___ Input for this task

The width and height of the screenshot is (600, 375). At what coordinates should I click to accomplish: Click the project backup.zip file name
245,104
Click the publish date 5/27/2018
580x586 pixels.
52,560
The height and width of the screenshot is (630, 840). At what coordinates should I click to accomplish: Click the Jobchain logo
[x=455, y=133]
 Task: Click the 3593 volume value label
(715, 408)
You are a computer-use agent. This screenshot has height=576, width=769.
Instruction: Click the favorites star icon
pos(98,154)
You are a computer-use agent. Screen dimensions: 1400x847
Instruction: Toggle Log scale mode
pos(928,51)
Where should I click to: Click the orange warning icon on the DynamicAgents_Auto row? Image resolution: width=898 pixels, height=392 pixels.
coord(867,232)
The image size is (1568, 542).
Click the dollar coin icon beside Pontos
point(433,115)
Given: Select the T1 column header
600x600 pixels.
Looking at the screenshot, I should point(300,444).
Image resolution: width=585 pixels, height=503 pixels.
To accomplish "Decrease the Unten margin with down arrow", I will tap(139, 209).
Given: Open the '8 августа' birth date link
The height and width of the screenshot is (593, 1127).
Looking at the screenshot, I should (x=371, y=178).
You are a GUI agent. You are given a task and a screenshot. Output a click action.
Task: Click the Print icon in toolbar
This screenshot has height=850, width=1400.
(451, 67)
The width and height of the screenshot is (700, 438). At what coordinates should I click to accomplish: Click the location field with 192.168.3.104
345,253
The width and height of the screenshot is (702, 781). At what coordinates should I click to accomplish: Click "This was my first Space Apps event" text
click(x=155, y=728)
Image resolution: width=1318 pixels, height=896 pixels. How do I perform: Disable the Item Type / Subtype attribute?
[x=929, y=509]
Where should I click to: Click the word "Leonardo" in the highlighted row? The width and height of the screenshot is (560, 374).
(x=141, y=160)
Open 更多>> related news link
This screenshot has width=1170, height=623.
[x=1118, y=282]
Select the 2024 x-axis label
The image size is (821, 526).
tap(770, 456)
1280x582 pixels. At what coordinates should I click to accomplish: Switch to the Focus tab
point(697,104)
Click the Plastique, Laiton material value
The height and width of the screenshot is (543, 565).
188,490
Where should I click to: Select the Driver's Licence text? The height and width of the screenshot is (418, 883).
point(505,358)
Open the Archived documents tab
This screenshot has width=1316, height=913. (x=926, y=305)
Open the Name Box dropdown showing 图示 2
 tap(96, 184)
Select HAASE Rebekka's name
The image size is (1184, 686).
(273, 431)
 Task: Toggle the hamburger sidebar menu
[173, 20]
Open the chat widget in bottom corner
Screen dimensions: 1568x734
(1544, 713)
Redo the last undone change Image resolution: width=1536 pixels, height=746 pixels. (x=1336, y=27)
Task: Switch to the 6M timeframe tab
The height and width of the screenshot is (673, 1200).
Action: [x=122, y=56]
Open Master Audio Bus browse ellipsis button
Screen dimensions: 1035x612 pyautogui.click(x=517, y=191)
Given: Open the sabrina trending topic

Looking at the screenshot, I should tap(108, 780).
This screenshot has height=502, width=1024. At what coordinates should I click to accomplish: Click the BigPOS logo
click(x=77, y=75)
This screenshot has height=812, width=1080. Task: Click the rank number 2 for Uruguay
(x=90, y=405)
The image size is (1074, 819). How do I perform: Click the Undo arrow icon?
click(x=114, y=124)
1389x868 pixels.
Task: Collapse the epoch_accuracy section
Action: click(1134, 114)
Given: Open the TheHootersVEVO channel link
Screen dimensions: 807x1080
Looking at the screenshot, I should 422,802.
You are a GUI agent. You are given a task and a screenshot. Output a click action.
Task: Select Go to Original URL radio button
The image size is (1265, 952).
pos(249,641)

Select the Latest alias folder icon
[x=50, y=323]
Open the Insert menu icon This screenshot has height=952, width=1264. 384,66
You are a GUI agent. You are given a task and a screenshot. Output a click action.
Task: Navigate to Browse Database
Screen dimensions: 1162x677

______

● What this task involves
Please rewrite all of the records above, changing "computer-use agent" to "desktop agent" everywhere and leaving everything else unchanged.

● Task response
The width and height of the screenshot is (600, 375). At what coordinates should I click to accomplish: Click the project backup.zip file name
245,104
Click the publish date 5/27/2018
580x586 pixels.
52,560
The height and width of the screenshot is (630, 840). At what coordinates should I click to accomplish: Click the Jobchain logo
[x=455, y=133]
 Task: Click the 3593 volume value label
(715, 408)
You are a desktop agent. This screenshot has height=576, width=769.
Instruction: Click the favorites star icon
pos(98,154)
You are a desktop agent. Screen dimensions: 1400x847
Instruction: Toggle Log scale mode
pos(928,51)
Where should I click to: Click the orange warning icon on the DynamicAgents_Auto row? Image resolution: width=898 pixels, height=392 pixels.
coord(867,232)
The image size is (1568, 542).
Click the dollar coin icon beside Pontos
point(433,115)
Given: Select the T1 column header
600x600 pixels.
Looking at the screenshot, I should point(300,444).
Image resolution: width=585 pixels, height=503 pixels.
To accomplish "Decrease the Unten margin with down arrow", I will tap(139, 209).
Given: Open the '8 августа' birth date link
The height and width of the screenshot is (593, 1127).
Looking at the screenshot, I should (x=371, y=178).
You are a GUI agent. You are given a task and a screenshot. Output a click action.
Task: Click the Print icon in toolbar
This screenshot has height=850, width=1400.
(451, 67)
The width and height of the screenshot is (700, 438). At what coordinates should I click to accomplish: Click the location field with 192.168.3.104
345,253
The width and height of the screenshot is (702, 781). At what coordinates should I click to accomplish: Click "This was my first Space Apps event" text
click(x=155, y=728)
Image resolution: width=1318 pixels, height=896 pixels. How do I perform: Disable the Item Type / Subtype attribute?
[x=929, y=509]
Where should I click to: Click the word "Leonardo" in the highlighted row? The width and height of the screenshot is (560, 374).
(x=141, y=160)
Open 更多>> related news link
This screenshot has width=1170, height=623.
[x=1118, y=282]
Select the 2024 x-axis label
The image size is (821, 526).
tap(770, 456)
1280x582 pixels. At what coordinates should I click to accomplish: Switch to the Focus tab
point(697,104)
Click the Plastique, Laiton material value
The height and width of the screenshot is (543, 565).
188,490
Where should I click to: Select the Driver's Licence text? The height and width of the screenshot is (418, 883).
point(505,358)
Open the Archived documents tab
This screenshot has width=1316, height=913. (x=926, y=305)
Open the Name Box dropdown showing 图示 2
 tap(96, 184)
Select HAASE Rebekka's name
The image size is (1184, 686).
(273, 431)
 Task: Toggle the hamburger sidebar menu
[173, 20]
Open the chat widget in bottom corner
Screen dimensions: 1568x734
(1544, 713)
Redo the last undone change Image resolution: width=1536 pixels, height=746 pixels. (x=1336, y=27)
Task: Switch to the 6M timeframe tab
The height and width of the screenshot is (673, 1200).
Action: [x=122, y=56]
Open Master Audio Bus browse ellipsis button
Screen dimensions: 1035x612 pyautogui.click(x=517, y=191)
Given: Open the sabrina trending topic

Looking at the screenshot, I should tap(108, 780).
This screenshot has height=502, width=1024. At what coordinates should I click to accomplish: Click the BigPOS logo
click(x=77, y=75)
This screenshot has height=812, width=1080. Task: Click the rank number 2 for Uruguay
(x=90, y=405)
The image size is (1074, 819). How do I perform: Click the Undo arrow icon?
click(x=114, y=124)
1389x868 pixels.
Task: Collapse the epoch_accuracy section
Action: click(1134, 114)
Given: Open the TheHootersVEVO channel link
Screen dimensions: 807x1080
Looking at the screenshot, I should 422,802.
You are a GUI agent. You are given a task and a screenshot. Output a click action.
Task: Select Go to Original URL radio button
The image size is (1265, 952).
pos(249,641)

Select the Latest alias folder icon
[x=50, y=323]
Open the Insert menu icon This screenshot has height=952, width=1264. 384,66
You are a GUI agent. You are given a task and a screenshot. Output a click action.
Task: Navigate to Browse Database
Screen dimensions: 1162x677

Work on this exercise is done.